Par ailleurs, ce mode de rupture est frappé de nullité lorsqu'il serait conclu pour des salariés devenus inapte à leur emploi. Il faut rappeler la loi du 31 décembre 1992 à ce sujet. Celle-ci rappelle que lorsqu'un salarié est déclaré inapte par le médecin du travail, l'employeur n'a guère de solution, il doit le reclasser ou bien le licencier [17].

2) L'admission de ce mode atypique de rupture pour cause économique

Les départs négociés qui s'inscrivent dans le cadre d'un plan social son licites mais la jurisprudence a posé des conditions. Tout d'abord, il faut respecter la procédure de licenciement pour motif économique, à savoir : consultation des représentants du personnel, plan de sauvegarde de l'emploi, ordre des licenciements et priorité de réembauchage. L'ancien article L.321-1 du Code du travail [18], issu de la loi du 29 juillet 1992, consacre les solutions jurisprudentielles antérieures sur la nécessité du respect de cette procédure même en cas de…rupture négociée [19]. La Cour de Cassation confirme la possibilité d'employer ce mode de rupture qui "constitue une résiliation amiable du contrat de travail" [20]. La seconde condition se situe au niveau de l'indemnisation du salarié. Celui-ci ne peut recevoir des indemnités, légales ou conventionnelles, moindre que ce qu'il aurait eu droit en cas de licenciement [21].

La particularité de la rupture négociée pour motif économique réside dans le fait que l'octroi des droits aux allocations chômage est plus facilement accordé aux salariés. En effet, il suffit de constater que le salarié part volontairement de son emploi dans le cadre d'une rupture négociée pour motif économique pour être assimilé à un salarié licencié pour motif économique. Contrairement aux départs négociés qui se réalisent hors d'un tel contexte. En effet, l'examen de l'ouverture des droits Assedic ne peut se faire en deçà d'une période de 121 jours et sous conditions.

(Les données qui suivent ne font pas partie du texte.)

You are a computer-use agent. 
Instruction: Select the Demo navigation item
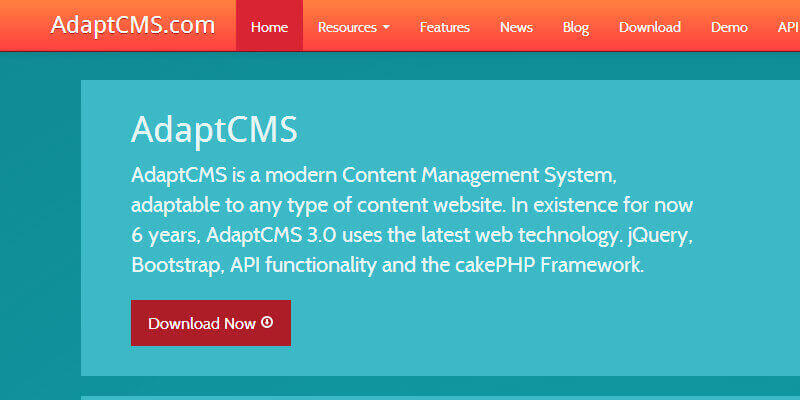(729, 27)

II/ Une rupture négociée encadrée par la loi : entre sécurisation et formalisme

En France, le contentieux post-rupture du contrat de travail reste très important. Sur 218.000 litiges, la contestation du motif des licenciements représentait 64% en 2003 [22]. La rupture négociée est, aujourd'hui, une alternative au licenciement même si elle s'est développée hors d'un cadre légal. Nous l'avons plus haut, salarié comme employeur cherchent, avant toute chose, à sortir indemne ou presque de la rupture. L'Accord National Interprofessionnel, du 11 janvier 2008, prévoit en son paragraphe a/ de l'article 12, un mécanisme de rupture conventionnelle se justifiant par la mise en place d'un "cadre collectif " d'une telle rupture par un souci de sécurisation juridique. L'objectif avoué des partenaires sociaux est de garantir la liberté de consentement des parties en prévoyant des garanties procédurales (1) et financières (2).

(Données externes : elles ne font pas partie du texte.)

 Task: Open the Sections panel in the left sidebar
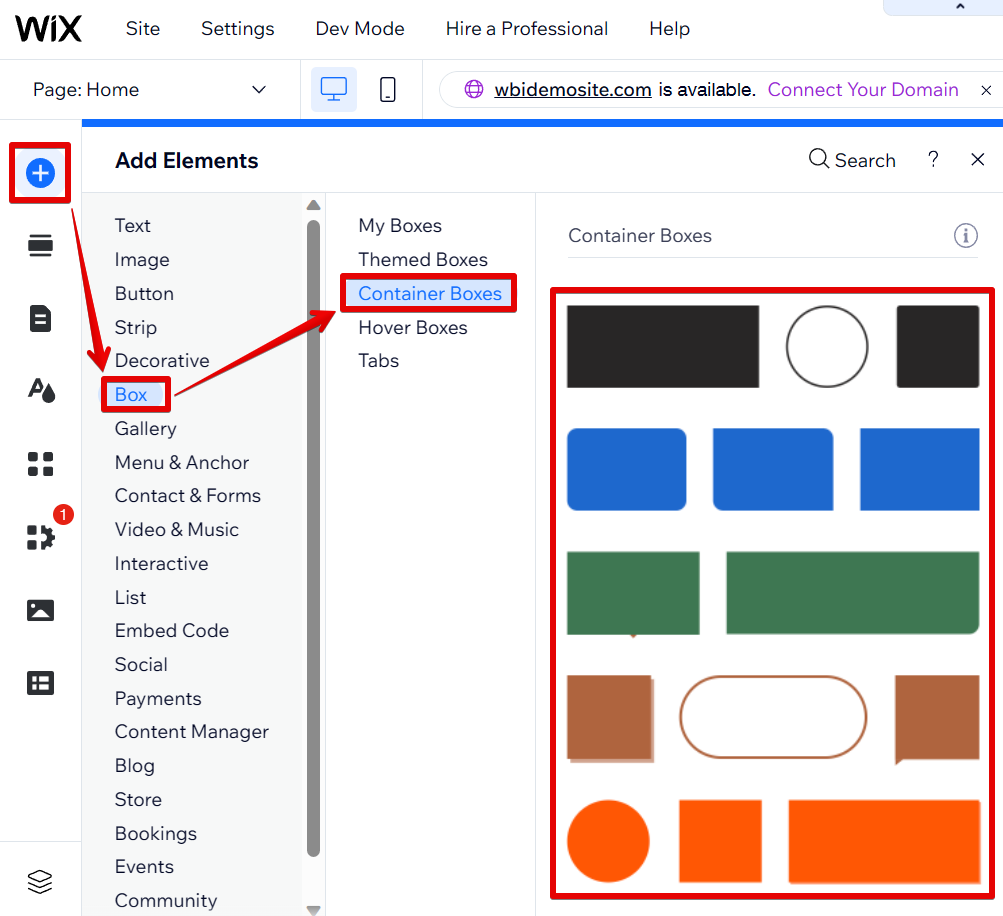click(x=40, y=246)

La première modification préalable serait celle ce l'article L.1231-1 du Nouveau code du travail. Ainsi à la version initiale, "Le contrat de travail à durée indéterminée peut être rompu à l'initiative de l'employeur ou du salarié dans les conditions prévues par les dispositions du présent titre ", viendrait s'ajouter les mots "ou d'un commun accord". Ceci permettant à la rupture négociée d'entrer dans le cercle des modes rupture reconnus par la loi. Ceci étant précisé, l'article 5 du projet de loi sur la modernisation du marché du travail, propose donc d'instaurer une section 3 : "Rupture conventionnelle" complétant ainsi le chapitre VII sur les "Autres cas de rupture" (démission et de la retraite) du titre III "Rupture du contrat de travail à durée indéterminée " du livre II "Du contrat de travail" de la première partie du Nouveau code.

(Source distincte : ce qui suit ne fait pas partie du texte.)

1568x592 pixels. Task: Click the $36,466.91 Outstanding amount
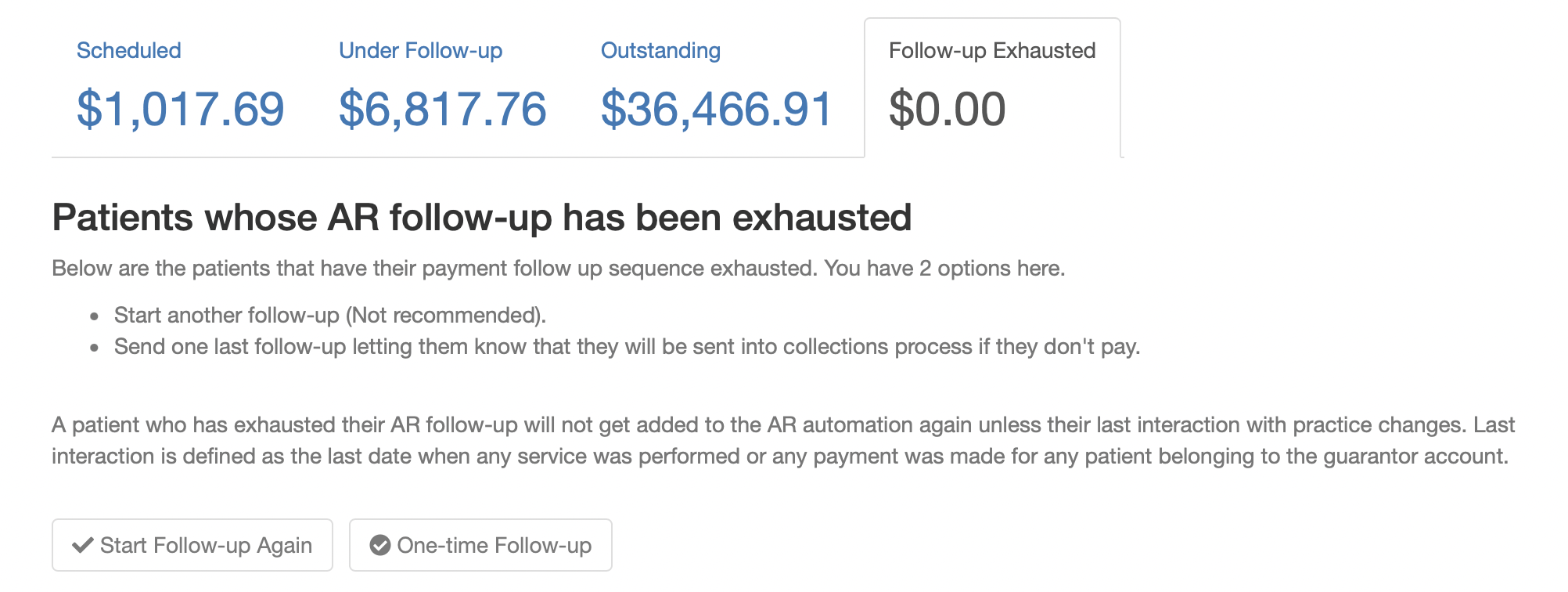(x=716, y=109)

Contrairement à la rupture négociée pratiquée de nos jours, l'accent est mis sur l'instauration d'une procédure visant à garantir la sécurisation de ce mode de rupture. Le futur article L.1237-11 dispose que "L'employeur et le salarié peuvent convenir en commun des conditions de la rupture du contrat de travail qui les lie. La rupture conventionnelle, exclusive du licenciement ou de la démission, ne peut être imposée par l'une ou l'autre des parties ". Il s'agit d'un basculement de cette rupture atypique en un mode de rupture légal. " Elle résulte d'une convention signée par les parties au contrat. Elle est soumise aux dispositions de la présente section destinées à garantir la liberté du consentement des parties". Comme les conventions de rupture négociées qui ont été contractées jusqu'à présent, le consentement est la clef de voûte de cet acte. Présentant des vices (erreur, dol ou violence), le Conseil des Prud'hommes sera compétent pour se prononcer sur l'existence d'un tel vice.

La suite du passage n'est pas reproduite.